DOCUMENTO |
---------------
LITERATURA › ENTREVISTA AL CHILENO RAFAEL GUMUCIO, POR LA DEUDA

“Se esconde la desigualdad bajo un manto de pudor”

En su novela, utiliza la historia de una estafa para explorar las diferencias sociales en Chile. “La sociedad chilena está basada en la frustración y el resentimiento; ése es el gran motor que nos permite funcionar como país”, sostiene.

 Por Silvina Friera

El hombre que afirma que el leitmotiv de su vida ha sido creer que lo están filmando, o que están escribiendo sobre él, parece la versión chilena de Tom Wolfe, pero más bajito y con un consorcio de rulos en su cabellera en estado de rebelión. Rafael Gumucio se desploma en el sofá de un hotel del microcentro como si estuviera en el living de su casa. Estira las piernas con desparpajo, al compás de sus gestos nerviosos. Su traje holgado de lino blanco y su camisa azul profundo completan el cuadro de su excentricidad. La deuda (Mondadori), su última novela –tan incómoda como incorrecta–, es un libro “complicado”, según lo define su autor. Inspirada en dos casos reales que ocuparon las tapas de los diarios chilenos durante algunos meses, la historia tiene como protagonista a Fernando Girón, un ambicioso director de cine y de una productora que se estrella con la imposibilidad del sueño de filmar su guión –una adaptación de la novela El río, de Alfredo Gómez Morel–, cuando se desayuna que su obediente contador, Juan Carlos Riquelme, lo ha estafado. Le robó 80 millones de pesos, se escapó a Buenos Aires y vivió en Paraguay; pero después de tres años regresa a Santiago y decide entregarse. De repente, el mundo se vuelve hostil para el cineasta.

El escritor chileno se atreve a meter el dedo en la llaga: explora e invierte los roles de víctima y victimario –Fernando, por obra y gracia de la política, deviene en corrupto, sinvergüenza, impúdico– y escarba en el resentimiento inexorable que genera el abismo de clases en la sociedad chilena. Resulta formidable el diálogo entre la atribulada esposa del cineasta, Fernanda, y la mujer del contador, Nelly, en un abortado intento por acercar posiciones. “No somos iguales, nunca vamos a ser iguales. La gente como ustedes siempre se salva al final”, dispara Nelly para conjurar la retórica del “somos víctimas también” que esgrime Fernanda para conmover a su interlocutora. “Yo sólo sé que nunca vamos a estar en el mismo bando”, insiste la mujer del contador.

Aunque por momentos las palabras se atropellan en su boca y son eyectadas a una velocidad crucero, cuando Gumucio pone el freno en el acelerador, destila una ironía abrasiva. “En la novela hay una crítica al abuso que hacen la prensa y la derecha de la palabra corrupción, una especie de palabra mágica que desautoriza de plano a alguien. Es cierto que corromperse por un millón de pesos, es decir nada, o corromperse por cien millones de dólares no es lo mismo. Pero el peso de la palabra corrupción es cegador. No hay sólo una crítica a la Concertación sino también al clima político y social. Pero no me interesó escribir un manifiesto sociológico sobre la realidad chilena”, aclara el escritor a Página/12.
---------------
DATOS DISPONIBLES |
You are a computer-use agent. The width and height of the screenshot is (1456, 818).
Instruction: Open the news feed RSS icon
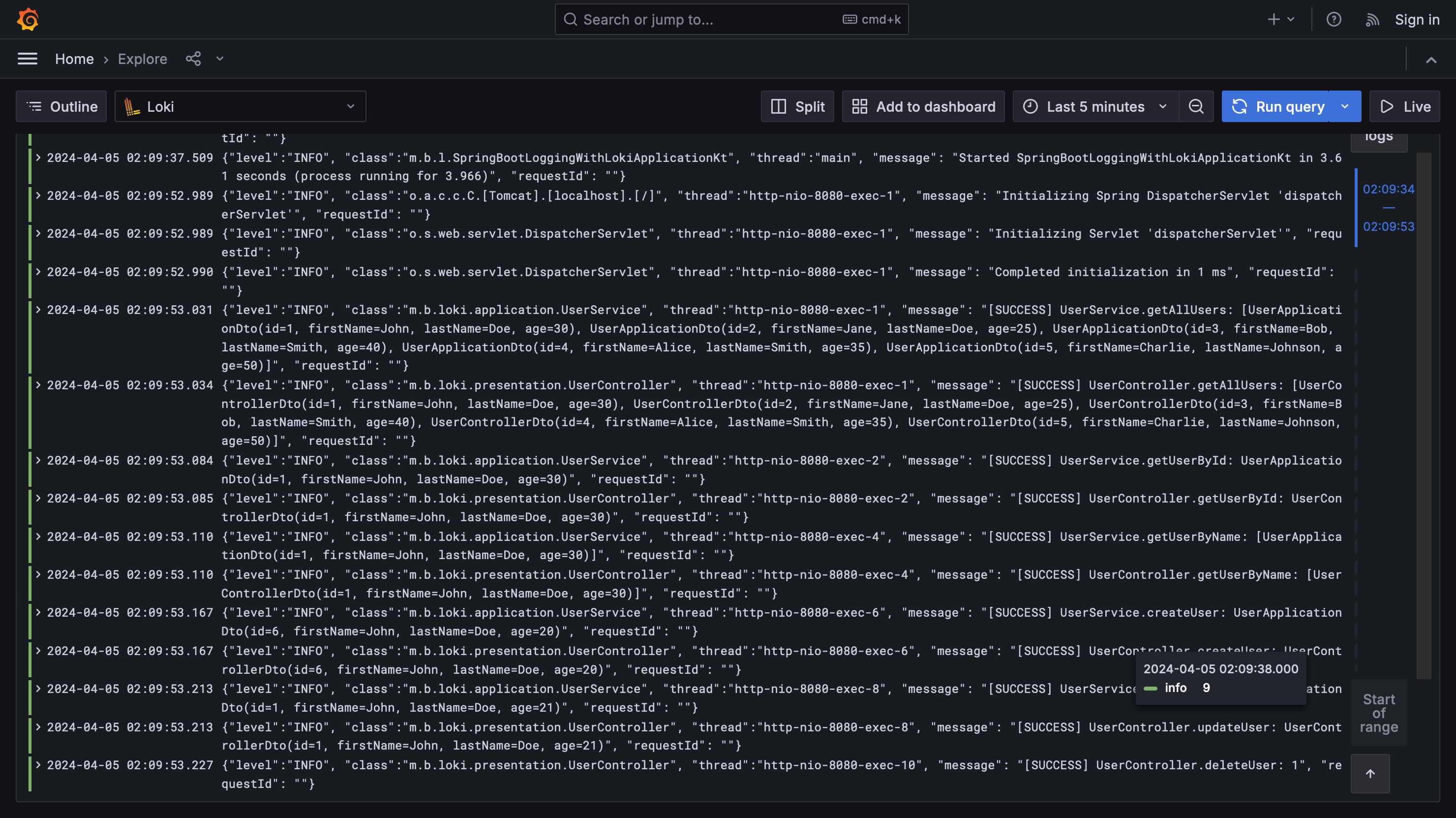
---------------
EJERCICIOS PROPUESTOS |
1. Según la entrevista, ¿cuánto dinero le robó el contador Juan Carlos Riquelme a Fernando Girón?
2. Reproduce literalmente el pasaje de la entrevista que va desde "El escritor chileno" hasta "mujer del contador.".
3. Traduce al inglés esta oración de la entrevista: "Rafael Gumucio se desploma en el sofá de un hotel del microcentro como si estuviera en el living de su casa."
Para resolver cada ejercicio, apóyate únicamente en la entrevista.

SOLUCIONES |
1. Le robó 80 millones de pesos.

2.
El escritor chileno se atreve a meter el dedo en la llaga: explora e invierte los roles de víctima y victimario –Fernando, por obra y gracia de la política, deviene en corrupto, sinvergüenza, impúdico– y escarba en el resentimiento inexorable que genera el abismo de clases en la sociedad chilena. Resulta formidable el diálogo entre la atribulada esposa del cineasta, Fernanda, y la mujer del contador, Nelly, en un abortado intento por acercar posiciones. “No somos iguales, nunca vamos a ser iguales. La gente como ustedes siempre se salva al final”, dispara Nelly para conjurar la retórica del “somos víctimas también” que esgrime Fernanda para conmover a su interlocutora. “Yo sólo sé que nunca vamos a estar en el mismo bando”, insiste la mujer del contador.

3. Rafael Gumucio flops down onto the sofa of a downtown hotel as if he were in his own living room.